▶ _What the exercise asks_: Set down all the records below, word for word.

********************

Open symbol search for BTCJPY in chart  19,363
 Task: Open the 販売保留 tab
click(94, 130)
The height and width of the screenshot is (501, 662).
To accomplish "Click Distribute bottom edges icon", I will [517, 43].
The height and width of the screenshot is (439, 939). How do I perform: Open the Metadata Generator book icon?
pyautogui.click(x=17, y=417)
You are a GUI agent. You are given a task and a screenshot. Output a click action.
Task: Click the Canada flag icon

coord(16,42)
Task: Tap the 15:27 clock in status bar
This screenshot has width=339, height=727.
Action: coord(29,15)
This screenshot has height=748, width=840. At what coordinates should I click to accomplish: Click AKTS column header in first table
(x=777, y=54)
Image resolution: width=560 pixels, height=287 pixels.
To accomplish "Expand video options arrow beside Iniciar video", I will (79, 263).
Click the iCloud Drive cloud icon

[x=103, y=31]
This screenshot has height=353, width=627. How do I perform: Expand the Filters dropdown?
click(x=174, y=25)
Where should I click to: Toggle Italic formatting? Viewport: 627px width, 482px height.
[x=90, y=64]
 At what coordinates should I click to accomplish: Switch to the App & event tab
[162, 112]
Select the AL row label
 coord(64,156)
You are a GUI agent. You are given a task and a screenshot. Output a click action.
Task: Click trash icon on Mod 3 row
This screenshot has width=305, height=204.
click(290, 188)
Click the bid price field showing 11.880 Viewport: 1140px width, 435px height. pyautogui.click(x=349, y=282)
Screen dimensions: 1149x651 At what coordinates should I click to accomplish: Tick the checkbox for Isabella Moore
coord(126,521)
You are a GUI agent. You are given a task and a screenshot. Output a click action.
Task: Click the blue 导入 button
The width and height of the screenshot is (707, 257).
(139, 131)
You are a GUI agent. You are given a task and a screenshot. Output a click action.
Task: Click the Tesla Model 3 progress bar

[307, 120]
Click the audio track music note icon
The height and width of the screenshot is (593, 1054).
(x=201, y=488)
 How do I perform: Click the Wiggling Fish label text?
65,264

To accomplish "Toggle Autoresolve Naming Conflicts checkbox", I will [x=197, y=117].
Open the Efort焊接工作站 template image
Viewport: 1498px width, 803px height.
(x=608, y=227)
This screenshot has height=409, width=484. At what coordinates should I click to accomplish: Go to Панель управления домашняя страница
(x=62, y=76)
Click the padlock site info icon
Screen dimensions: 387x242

********************

▶ _Task answer_:
Open symbol search for BTCJPY in chart  19,363
 Task: Open the 販売保留 tab
click(94, 130)
The height and width of the screenshot is (501, 662).
To accomplish "Click Distribute bottom edges icon", I will [517, 43].
The height and width of the screenshot is (439, 939). How do I perform: Open the Metadata Generator book icon?
pyautogui.click(x=17, y=417)
You are a GUI agent. You are given a task and a screenshot. Output a click action.
Task: Click the Canada flag icon

coord(16,42)
Task: Tap the 15:27 clock in status bar
This screenshot has width=339, height=727.
Action: coord(29,15)
This screenshot has height=748, width=840. At what coordinates should I click to accomplish: Click AKTS column header in first table
(x=777, y=54)
Image resolution: width=560 pixels, height=287 pixels.
To accomplish "Expand video options arrow beside Iniciar video", I will (79, 263).
Click the iCloud Drive cloud icon

[x=103, y=31]
This screenshot has height=353, width=627. How do I perform: Expand the Filters dropdown?
click(x=174, y=25)
Where should I click to: Toggle Italic formatting? Viewport: 627px width, 482px height.
[x=90, y=64]
 At what coordinates should I click to accomplish: Switch to the App & event tab
[162, 112]
Select the AL row label
 coord(64,156)
You are a GUI agent. You are given a task and a screenshot. Output a click action.
Task: Click trash icon on Mod 3 row
This screenshot has width=305, height=204.
click(290, 188)
Click the bid price field showing 11.880 Viewport: 1140px width, 435px height. pyautogui.click(x=349, y=282)
Screen dimensions: 1149x651 At what coordinates should I click to accomplish: Tick the checkbox for Isabella Moore
coord(126,521)
You are a GUI agent. You are given a task and a screenshot. Output a click action.
Task: Click the blue 导入 button
The width and height of the screenshot is (707, 257).
(139, 131)
You are a GUI agent. You are given a task and a screenshot. Output a click action.
Task: Click the Tesla Model 3 progress bar

[307, 120]
Click the audio track music note icon
The height and width of the screenshot is (593, 1054).
(x=201, y=488)
 How do I perform: Click the Wiggling Fish label text?
65,264

To accomplish "Toggle Autoresolve Naming Conflicts checkbox", I will [x=197, y=117].
Open the Efort焊接工作站 template image
Viewport: 1498px width, 803px height.
(x=608, y=227)
This screenshot has height=409, width=484. At what coordinates should I click to accomplish: Go to Панель управления домашняя страница
(x=62, y=76)
Click the padlock site info icon
Screen dimensions: 387x242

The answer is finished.